Pork With Clams

— Zapata —

~$20 / December 2023

Taste in food is an individual thing. Just because a ton of individuals like cheeseburgers or pizza doesn’t make it less personal, it just means a lot of people are predisposed toward them.

Destination travel is much the same. There’s a difference, however: Most people who like cheeseburgers or pizza have probably always liked them, maybe grew up eating them multiple times a week. On the other hand, many travel destinations that are super-popular now were completely ignored in the last century, in fact, they are more enticing now precisely because no one visited them back in the day. The thrill of discovery and all that.

Portugal would be one of these places. In 1988, my first trip there, Americans were scarce at best. Not that you couldn’t hear English, you most certainly could. But it was a different accent. Nowadays, well, if you are reading this, there’s a decent chance you’ve either been or you’re planning to go, or you at least know a half-dozen people who have or are. You can’t escape Americans in Portugal these days. Many arrived there on one-way tickets, work-from-home expats and retirees, enjoying great weather and, heck yeah, the food.
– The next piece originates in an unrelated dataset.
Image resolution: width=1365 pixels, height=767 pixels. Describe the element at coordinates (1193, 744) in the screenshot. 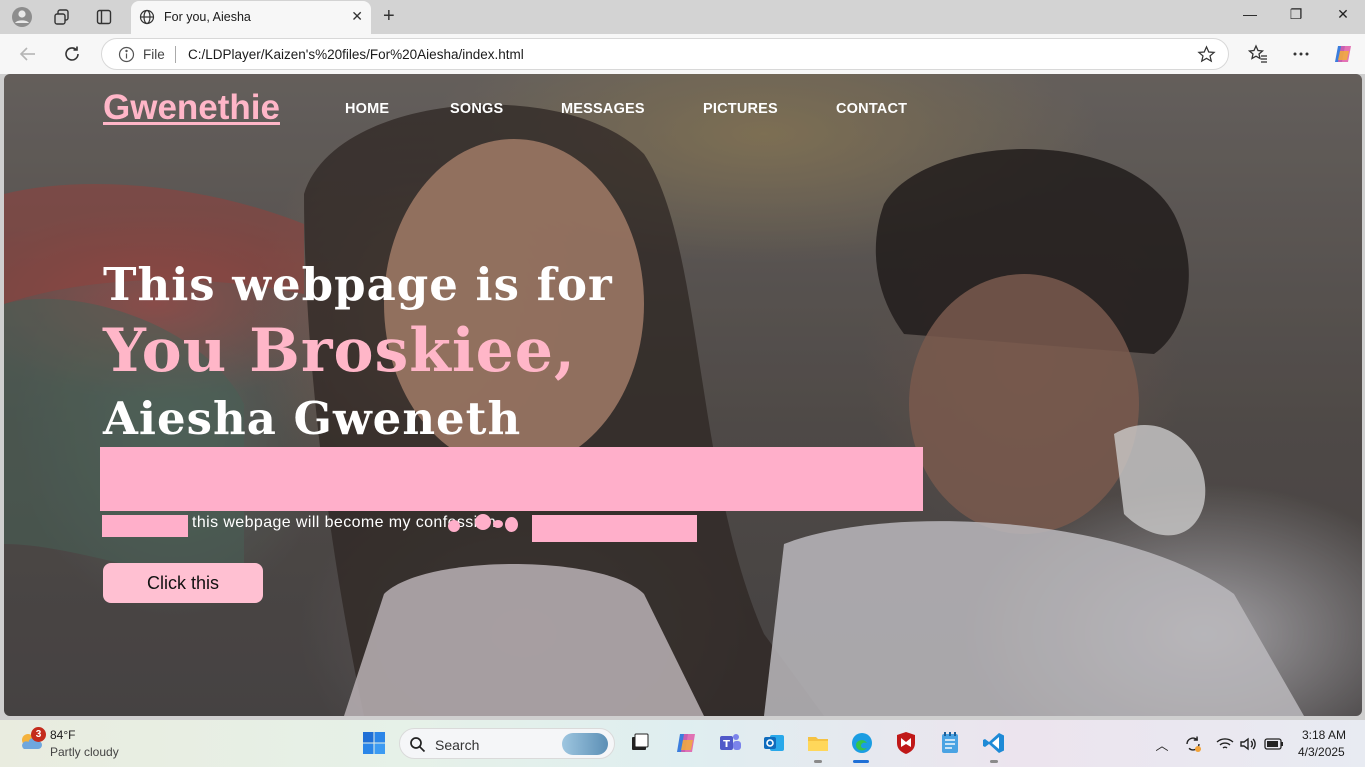

I see `sync-status-icon` at that location.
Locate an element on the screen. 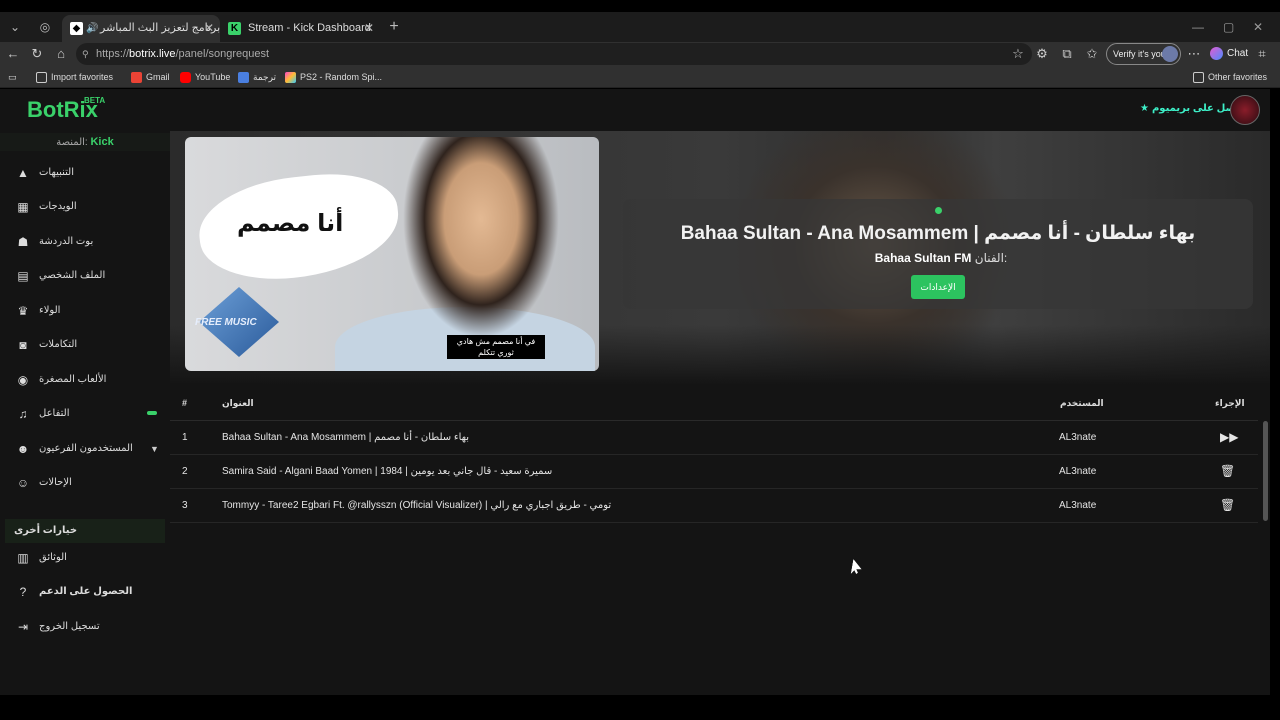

Speaking of, for a country the size of Indiana, Portugal offers a wide variety of regions and regional cuisines. Sitting south, east and southeast of Lisbon, the Alentejo features rolling terrain and batches of cork trees, a setting reminiscent of an Andrew Wyeth painting if it were set out West, like, in Colorado. Pigs matter. The Algarve, meanwhile, is due south of the Alentejo, a beach-and-seafood-forward region along the Atlantic as the ocean nears Spain, Africa and the Strait of Gibraltar.
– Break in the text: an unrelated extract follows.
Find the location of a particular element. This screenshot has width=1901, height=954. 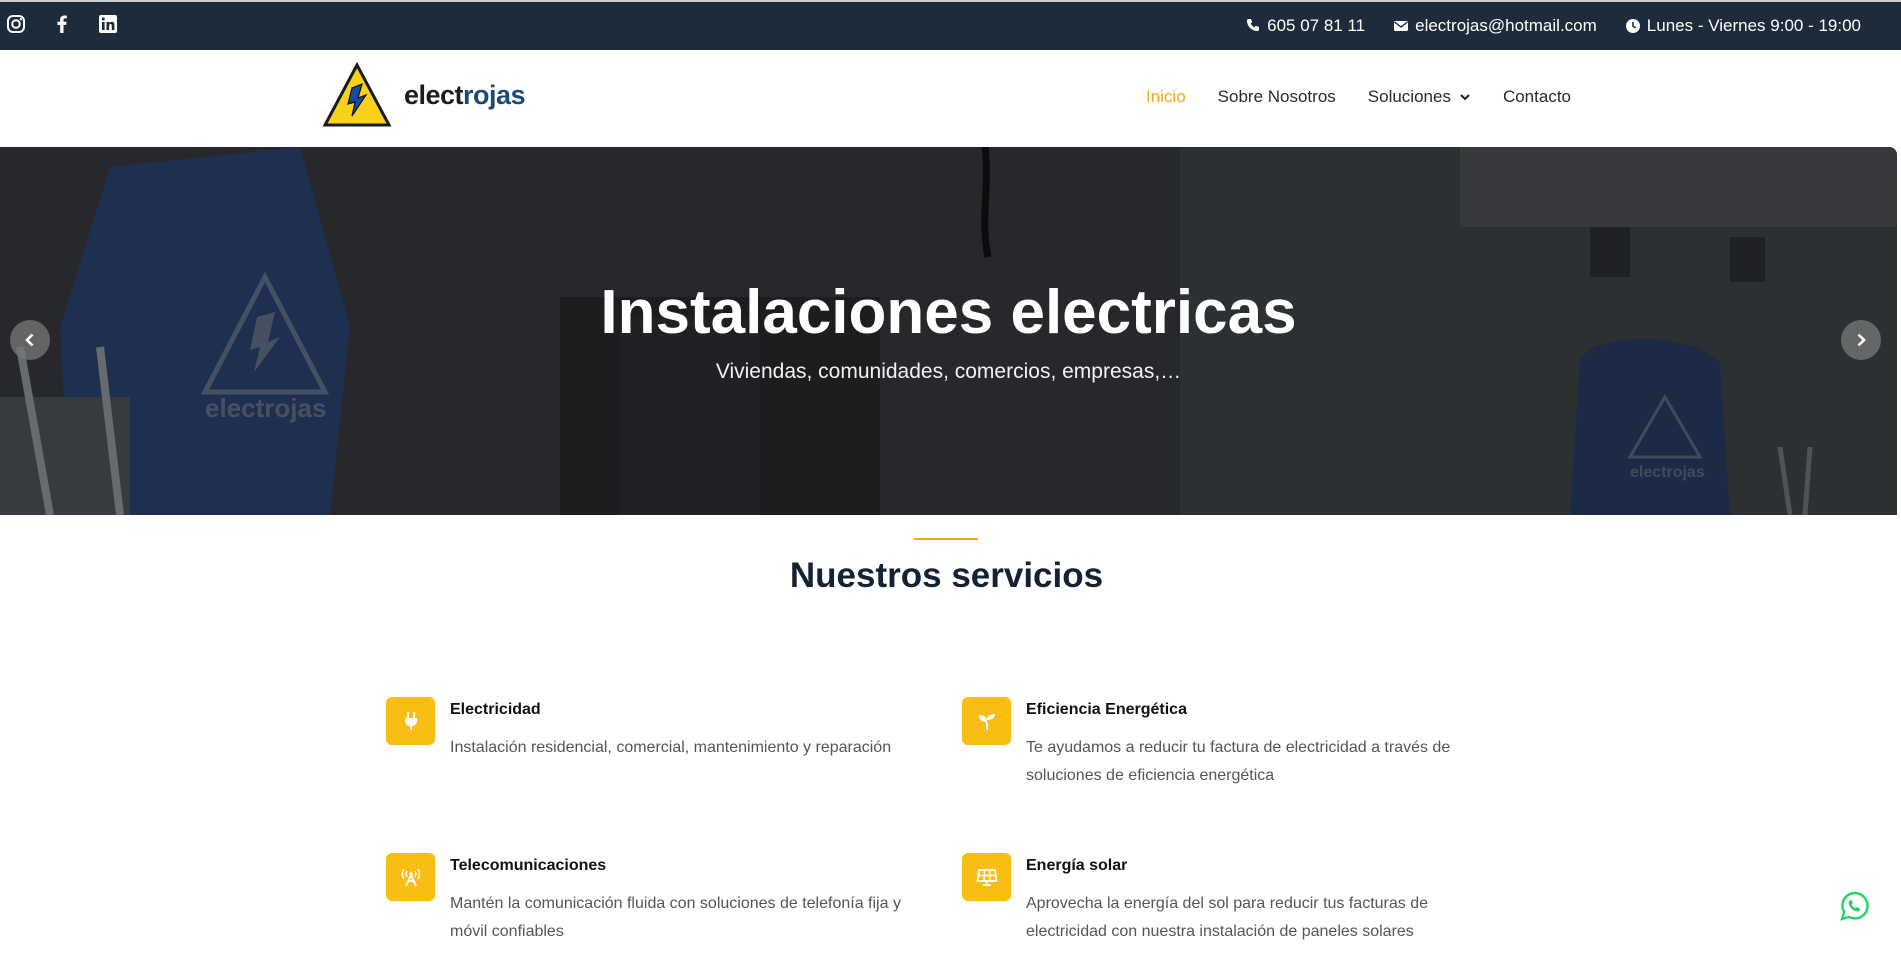

solar-panel-icon is located at coordinates (986, 878).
The two Portuguese regions marry in Carne de Porco a Alentejana, which takes the name of the Alentejo but is said to come from the Algarve. Myth? Perhaps, but I’m guessing not, given the cubes of pork loin marinated in red-pepper paste and wine, then browned and finally braised, with the tiniest of clams added to the bubbling broth late in the game, all to be served on the same plate with fried potatoes somewhere in the general vicinity. At Zapata in Lisbon, cauliflower takes a place in the formal plate. The tang of the clams pulls out the kindred spirits in the pork’s marinade, the potatoes soak it all up. More, please. The cauliflower? Not so much. It’s an individual thing.